## [Text and item location entries]
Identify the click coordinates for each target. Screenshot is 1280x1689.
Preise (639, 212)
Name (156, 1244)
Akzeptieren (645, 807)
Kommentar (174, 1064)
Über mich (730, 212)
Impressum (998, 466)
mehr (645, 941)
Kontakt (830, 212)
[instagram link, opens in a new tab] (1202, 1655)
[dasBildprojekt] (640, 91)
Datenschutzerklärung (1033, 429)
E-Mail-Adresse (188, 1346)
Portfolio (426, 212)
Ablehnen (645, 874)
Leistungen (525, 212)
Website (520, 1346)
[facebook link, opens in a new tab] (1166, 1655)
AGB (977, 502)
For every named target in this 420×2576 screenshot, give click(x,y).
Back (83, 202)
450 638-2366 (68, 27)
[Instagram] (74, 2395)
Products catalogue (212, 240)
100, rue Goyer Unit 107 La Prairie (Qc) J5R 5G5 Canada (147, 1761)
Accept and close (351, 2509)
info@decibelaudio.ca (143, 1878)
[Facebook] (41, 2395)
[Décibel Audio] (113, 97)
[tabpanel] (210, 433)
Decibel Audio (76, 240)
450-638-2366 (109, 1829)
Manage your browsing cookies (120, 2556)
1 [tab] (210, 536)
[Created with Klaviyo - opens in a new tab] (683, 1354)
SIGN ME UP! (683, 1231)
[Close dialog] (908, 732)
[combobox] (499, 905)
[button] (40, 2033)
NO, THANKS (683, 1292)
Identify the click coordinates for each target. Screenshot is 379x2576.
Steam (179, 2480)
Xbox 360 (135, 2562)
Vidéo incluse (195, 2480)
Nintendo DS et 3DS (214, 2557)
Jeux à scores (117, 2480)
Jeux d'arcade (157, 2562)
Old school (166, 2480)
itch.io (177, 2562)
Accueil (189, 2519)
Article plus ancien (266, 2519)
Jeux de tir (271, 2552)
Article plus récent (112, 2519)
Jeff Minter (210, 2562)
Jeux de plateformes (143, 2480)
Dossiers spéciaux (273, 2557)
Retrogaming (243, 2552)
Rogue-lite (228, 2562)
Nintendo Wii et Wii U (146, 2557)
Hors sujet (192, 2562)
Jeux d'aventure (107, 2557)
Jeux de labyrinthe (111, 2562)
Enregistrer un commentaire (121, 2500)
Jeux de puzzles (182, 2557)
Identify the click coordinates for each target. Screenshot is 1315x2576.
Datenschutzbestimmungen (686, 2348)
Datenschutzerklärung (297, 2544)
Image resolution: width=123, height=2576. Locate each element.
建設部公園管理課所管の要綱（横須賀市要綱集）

## [DIRECTIONS FOR THIS TASK]
Update the records from the line that contains "mehr (645, 941)" through the end of the records, replacing "Jeux" with "Games" and leaving everything else unchanged.

## [FINISHED EXERCISE]
mehr (645, 941)
Kontakt (830, 212)
[instagram link, opens in a new tab] (1202, 1655)
[dasBildprojekt] (640, 91)
Datenschutzerklärung (1033, 429)
E-Mail-Adresse (188, 1346)
Portfolio (426, 212)
Ablehnen (645, 874)
Leistungen (525, 212)
Website (520, 1346)
[facebook link, opens in a new tab] (1166, 1655)
AGB (977, 502)
For every named target in this 420×2576 screenshot, give click(x,y).
Back (83, 202)
450 638-2366 (68, 27)
[Instagram] (74, 2395)
Products catalogue (212, 240)
100, rue Goyer Unit 107 La Prairie (Qc) J5R 5G5 Canada (147, 1761)
Accept and close (351, 2509)
info@decibelaudio.ca (143, 1878)
[Facebook] (41, 2395)
[Décibel Audio] (113, 97)
[tabpanel] (210, 433)
Decibel Audio (76, 240)
450-638-2366 (109, 1829)
Manage your browsing cookies (120, 2556)
1 [tab] (210, 536)
[Created with Klaviyo - opens in a new tab] (683, 1354)
SIGN ME UP! (683, 1231)
[Close dialog] (908, 732)
[combobox] (499, 905)
[button] (40, 2033)
NO, THANKS (683, 1292)
Identify the click coordinates for each target. Screenshot is 379x2576.
Steam (179, 2480)
Xbox 360 (135, 2562)
Vidéo incluse (195, 2480)
Nintendo DS et 3DS (214, 2557)
Games à scores (117, 2480)
Games d'arcade (157, 2562)
Old school (166, 2480)
itch.io (177, 2562)
Accueil (189, 2519)
Article plus ancien (266, 2519)
Games de tir (271, 2552)
Article plus récent (112, 2519)
Jeff Minter (210, 2562)
Games de plateformes (143, 2480)
Dossiers spéciaux (273, 2557)
Retrogaming (243, 2552)
Rogue-lite (228, 2562)
Nintendo Wii et Wii U (146, 2557)
Hors sujet (192, 2562)
Games d'aventure (107, 2557)
Games de labyrinthe (111, 2562)
Enregistrer un commentaire (121, 2500)
Games de puzzles (182, 2557)
Identify the click coordinates for each target. Screenshot is 1315x2576.
Datenschutzbestimmungen (686, 2348)
Datenschutzerklärung (297, 2544)
Image resolution: width=123, height=2576. Locate each element.
建設部公園管理課所管の要綱（横須賀市要綱集）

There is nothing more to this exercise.